• Task directions:
Below is a listing; retype exactly the line with "Task: Click the Adicionar à Lista button" and every line after it through the end, and only those, leaving out the pictures.

** Data shown follows **

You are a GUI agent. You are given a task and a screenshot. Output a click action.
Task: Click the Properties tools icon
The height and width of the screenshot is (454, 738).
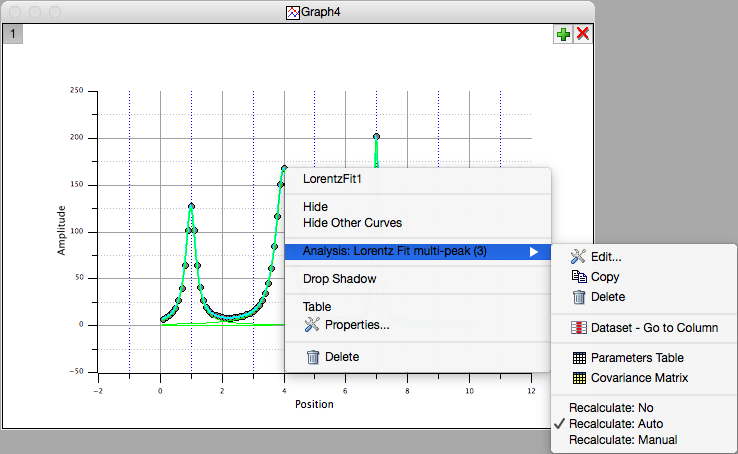click(312, 325)
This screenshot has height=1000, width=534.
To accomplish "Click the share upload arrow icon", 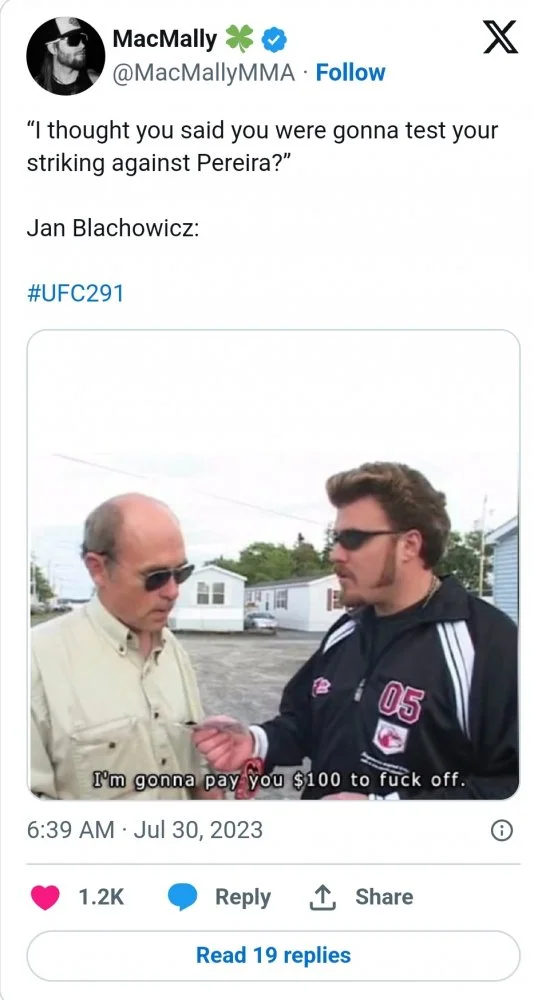I will click(x=322, y=898).
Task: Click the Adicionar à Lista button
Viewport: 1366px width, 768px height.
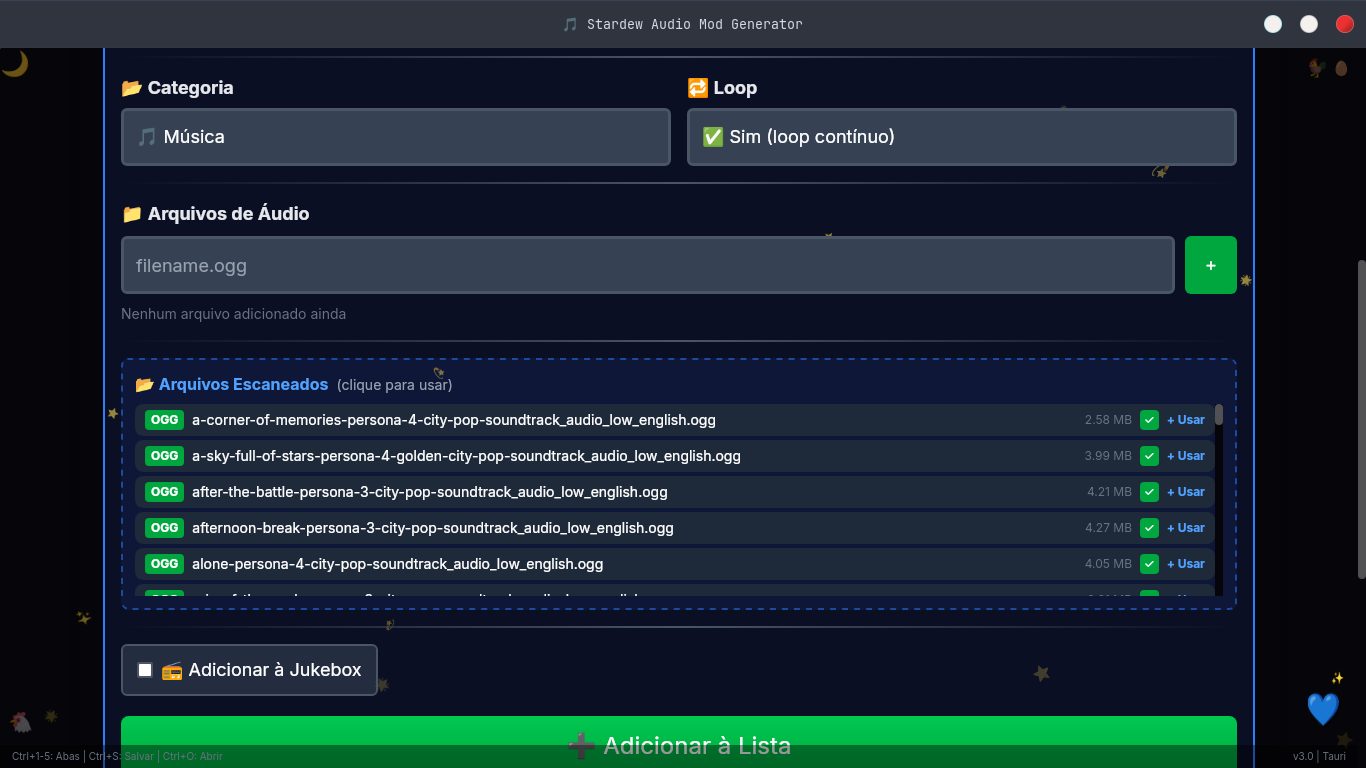Action: coord(679,742)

** End of Data shown **

• Answer below:
Task: Click the Adicionar à Lista button
Viewport: 1366px width, 768px height.
Action: coord(679,742)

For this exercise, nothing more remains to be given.